La situación de los principales Estados europeos en la Restauración

Historia

En esta pieza realizaremos un repaso de la realidad interna de los principales Estados europeos en la época de la Restauración hasta el inicio de las oleadas revolucionarias, que van desde 1820 a 1848.

 

En Rusia solamente se liberalizó muy tímidamente la situación en Polonia con el establecimiento de una Carta Otorgada en 1815 con un ejecutivo controlado desde San Petersburgo y con un virrey que era el hermano del zar. En el resto del Imperio la autocracia rusa se reforzó, persiguiéndose cualquier conato revolucionario o simplemente reformista.

Prusia sí planteó algunas reformas, pero muy controladas. Ciertamente, se abolió la servidumbre hereditaria de los campesinos, se suprimieron los gremios y los monopolios señoriales y se reorganizó la hacienda. En principio, aunque Prusia podía presentarse como el Estado menos fuerte de los que organizaron la época de la Restauración, en el Congreso de Viena consiguió territorios en el oeste y el este, que la convirtieron en una verdadera potencia alemana, especialmente en el norte, y que tendría mucho que decir después del período que aquí estudiamos.

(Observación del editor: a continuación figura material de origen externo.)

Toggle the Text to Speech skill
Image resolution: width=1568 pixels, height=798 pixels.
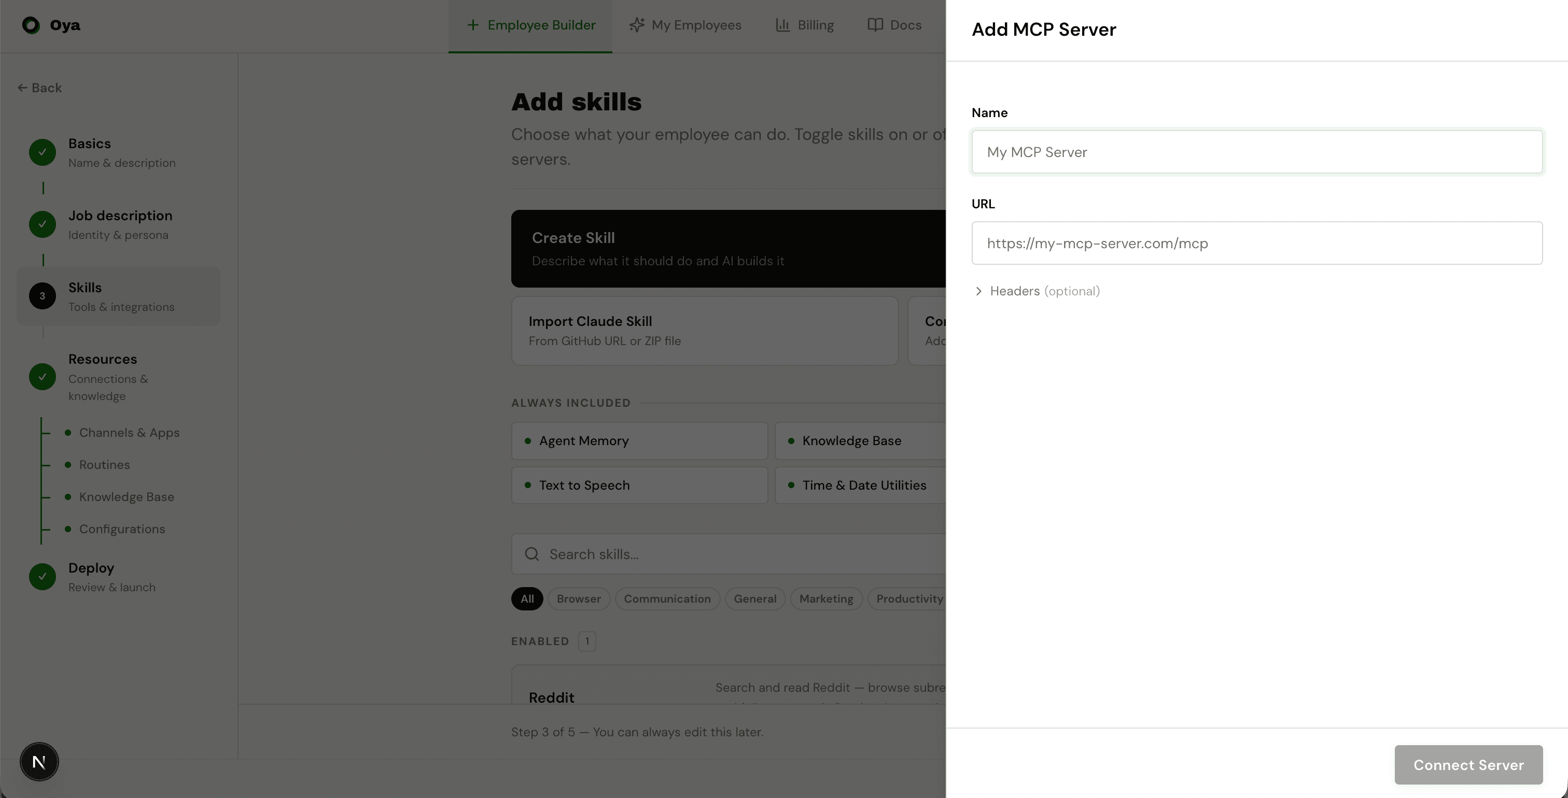[639, 485]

Austria, gobernada por Metternich, era un Estado muy grande, pero complejo porque bajo la autoridad del emperador agrupaba un mosaico de pueblos: alemanes, checos, eslovacos, italianos, polacos, húngaros y rumanos. Aunque se pudo mantener la unidad, combinando autoritarismo y habilidad, este factor de la diversidad siempre pesó, y más frente a una Prusia más cohesionada.

Como hemos visto, en el Congreso de Viena se creó la Confederación Alemana, que venía a suceder al Sacro Imperio Romano Germánico, incluyendo a treinta y nueve Estados, con Prusia y Austria, sin olvidar las ciudades-Estado, así como áreas no alemanas, mientras dejaba fuera otras zonas de habla alemana. Se creó una Dieta, con sede en Francfort y presidida por Austria, pero su labor fue un fracaso, porque no se pudo poner en marcha ni un ejército ni unas leyes de tipo constitucional comunes. En realidad, la Confederación terminó por ser un instrumento de las políticas prusianas y austriacas de signo autoritario. Tanto las tendencias liberales como las nacionalistas consideraban que era un verdadero obstáculo a derribar.

España terminó la Guerra de la Independencia con la esperanza de que el sistema político diseñado en las Cortes de Cádiz se pusiera en marcha, pero en aquella Europa y rearmados los poderosos sectores absolutistas internos, se frustraron los deseos contenidos en la Constitución de 1812, inaugurándose el denominado Sexenio Absolutista. El país, con Fernando VII recién restaurado con todas sus prerrogativas, transitó entre una profunda crisis económica, agravada por los movimientos independentistas americanos, y por una política represiva contra liberales y afrancesados.

Gran Bretaña era el Estado más distinto a todos los existentes porque era una consolidada Monarquía Parlamentaria, con dos partidos, el tory y el whig, un modelo político alejado casi infinitamente de todos los demás, hasta de los menos absolutistas como el francés de Carta Otorgada. Esta particularidad hizo que los británicos no participaran en la Santa Alianza, pero también aprendieron cuestiones, derivadas de la época napoleónica e inmediatamente posterior. En primer lugar, les reafirmó en su tradicional política de dominio marítimo, pero también que no podían desentenderse de la situación continental europea, intentando evitar que surgiera un nuevo poder que rompiera el equilibrio, su gran apuesta en el Congreso de Viena, como bien defendió Castlereagh, aunque terminó desilusionándose por el marcado carácter autocrático en las intervenciones de las potencias absolutistas.